If conference negotiations produce a law similar to the Senate version of reform, the industry and regulators face a gargantuan task of enacting roughly 120 required rules, not to mention completing scores of mandated reports.

Observers said the assignment for the financial agencies will be unprecedented in recent decades, eclipsing past government overhauls, such as the implementation of post-Sept. 11 changes and the Sarbanes-Oxley law. The new bill calls for not only extensive agency collaboration, but rules from new bodies that must first be created.

"The conditions will be more complex than we've ever seen, since regulators will be asked to work in new ways, with consultation and joint rulemaking and through new institutions," said Margaret Tahyar, a partner at Davis Polk. "It's the post-SOX regulatory march magnified exponentially."

As banks lobby fiercely on Capitol Hill, groundwork is being laid for an equally intense engagement process with the regulators, who have the direct role of determining how strict policies will be. Industry representatives said they are still focusing on the legislative process but plan to move on to regulators soon after the bill is signed.

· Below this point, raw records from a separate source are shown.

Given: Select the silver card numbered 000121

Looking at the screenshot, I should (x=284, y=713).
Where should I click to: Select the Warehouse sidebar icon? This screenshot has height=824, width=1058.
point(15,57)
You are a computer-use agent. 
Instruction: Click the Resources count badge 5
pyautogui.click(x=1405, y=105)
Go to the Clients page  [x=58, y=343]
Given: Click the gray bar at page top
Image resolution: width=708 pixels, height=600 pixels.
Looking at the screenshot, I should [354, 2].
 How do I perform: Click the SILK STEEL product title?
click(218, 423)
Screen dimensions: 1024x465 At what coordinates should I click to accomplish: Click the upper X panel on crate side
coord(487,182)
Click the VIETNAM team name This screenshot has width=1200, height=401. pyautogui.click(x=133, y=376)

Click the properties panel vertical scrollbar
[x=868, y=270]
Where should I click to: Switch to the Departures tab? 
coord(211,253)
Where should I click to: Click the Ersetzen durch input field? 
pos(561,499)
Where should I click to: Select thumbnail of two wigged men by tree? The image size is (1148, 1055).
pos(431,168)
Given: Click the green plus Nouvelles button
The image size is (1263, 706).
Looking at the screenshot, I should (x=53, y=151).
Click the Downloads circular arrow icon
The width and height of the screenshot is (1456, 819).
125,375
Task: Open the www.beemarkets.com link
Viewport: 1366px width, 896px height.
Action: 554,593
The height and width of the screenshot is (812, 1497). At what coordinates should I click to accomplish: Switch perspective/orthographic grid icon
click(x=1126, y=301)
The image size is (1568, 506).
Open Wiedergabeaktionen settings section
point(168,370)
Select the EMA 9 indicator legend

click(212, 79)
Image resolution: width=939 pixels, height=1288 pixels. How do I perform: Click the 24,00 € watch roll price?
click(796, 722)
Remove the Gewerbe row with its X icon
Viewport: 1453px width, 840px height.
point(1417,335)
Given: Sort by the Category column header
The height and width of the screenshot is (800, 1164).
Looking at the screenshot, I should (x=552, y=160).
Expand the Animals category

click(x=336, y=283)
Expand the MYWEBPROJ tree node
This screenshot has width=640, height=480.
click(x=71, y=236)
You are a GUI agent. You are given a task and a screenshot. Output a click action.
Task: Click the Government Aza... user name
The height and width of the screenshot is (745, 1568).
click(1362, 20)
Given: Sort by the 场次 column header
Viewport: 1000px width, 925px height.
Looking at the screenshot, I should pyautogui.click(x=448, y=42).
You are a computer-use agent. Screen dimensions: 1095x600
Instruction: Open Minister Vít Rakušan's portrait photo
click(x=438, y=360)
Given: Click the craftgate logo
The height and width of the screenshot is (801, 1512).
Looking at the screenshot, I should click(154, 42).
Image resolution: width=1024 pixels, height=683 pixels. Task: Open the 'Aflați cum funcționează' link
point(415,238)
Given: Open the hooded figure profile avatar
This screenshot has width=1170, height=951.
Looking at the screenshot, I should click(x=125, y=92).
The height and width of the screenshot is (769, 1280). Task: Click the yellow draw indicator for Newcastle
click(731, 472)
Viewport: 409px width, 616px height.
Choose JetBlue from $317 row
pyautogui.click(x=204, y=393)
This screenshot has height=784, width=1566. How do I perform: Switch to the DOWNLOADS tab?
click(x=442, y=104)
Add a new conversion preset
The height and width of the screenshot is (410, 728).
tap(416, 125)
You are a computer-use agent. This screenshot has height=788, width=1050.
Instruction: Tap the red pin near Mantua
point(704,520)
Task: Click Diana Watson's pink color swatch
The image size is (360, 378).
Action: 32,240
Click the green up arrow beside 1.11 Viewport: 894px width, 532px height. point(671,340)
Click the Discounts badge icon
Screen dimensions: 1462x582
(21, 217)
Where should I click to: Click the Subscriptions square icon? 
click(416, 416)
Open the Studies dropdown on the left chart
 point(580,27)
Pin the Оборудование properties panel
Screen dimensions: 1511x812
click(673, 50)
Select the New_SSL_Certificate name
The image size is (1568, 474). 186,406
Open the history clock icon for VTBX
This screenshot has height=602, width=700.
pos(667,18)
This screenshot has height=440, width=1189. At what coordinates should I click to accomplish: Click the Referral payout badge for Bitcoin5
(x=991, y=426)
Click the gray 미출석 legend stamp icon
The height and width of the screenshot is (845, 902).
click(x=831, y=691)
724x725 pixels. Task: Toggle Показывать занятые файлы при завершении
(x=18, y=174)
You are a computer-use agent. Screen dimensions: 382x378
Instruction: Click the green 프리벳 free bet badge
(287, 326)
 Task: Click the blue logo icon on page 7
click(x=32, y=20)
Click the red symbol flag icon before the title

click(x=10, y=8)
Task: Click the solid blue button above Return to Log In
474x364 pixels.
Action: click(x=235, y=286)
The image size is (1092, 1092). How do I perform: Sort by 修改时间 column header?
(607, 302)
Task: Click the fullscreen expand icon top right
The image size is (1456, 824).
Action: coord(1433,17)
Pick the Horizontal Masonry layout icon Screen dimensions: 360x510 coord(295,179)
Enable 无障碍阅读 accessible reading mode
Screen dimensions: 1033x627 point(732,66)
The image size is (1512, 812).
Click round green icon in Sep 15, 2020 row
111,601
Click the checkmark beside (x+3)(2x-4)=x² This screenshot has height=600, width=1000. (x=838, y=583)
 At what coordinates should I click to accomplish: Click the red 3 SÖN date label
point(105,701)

"There is going to be quite a bit of action after this legislation is passed," said Christopher Cole, a senior regulatory counsel with the Independent Community Bankers of America. "No formal discussions have begun, and that's just because whenever we've met with regulators we've asked 'what if,' and they've always said that's a big 'if,' and meaning it's a big if … whether the law passes the way they think it will."

Total regulatory moves to implement the law, as proposed in the Senate version, could exceed 200 by some estimates. (The House version includes many of the same requirements, but the Senate version goes further. Many observers expect the final version to resemble the Senate bill more than the House bill.)

Among some of the more pressing details, observers said, would be the Federal Deposit Insurance Corp.'s implementing a new system for calculating premiums, and how the Office of the Comptroller of the Currency — which will absorb the Office of Thrift Supervision — will change supervisory policies for federal thrifts.

There are also much broader reform issues, including how to create a new consumer protection regulator and systemic-risk council, enactment of new capital limits and how to restrict proprietary trading under the so-called Volcker Rule.

Among other required issuances are separate regulations by the FDIC and the Federal Reserve Board concerning their respective emergency assistance facilities; joint rules by the bank regulators and the Securities and Exchange Commission requiring securitizers to retain a portion of the credit risk of transferred assets; rules from the Fed governing the concentration limits of large firms; and a regulation by the new consumer financial protection regulator restricting the interchange fees charged by debit card issuers.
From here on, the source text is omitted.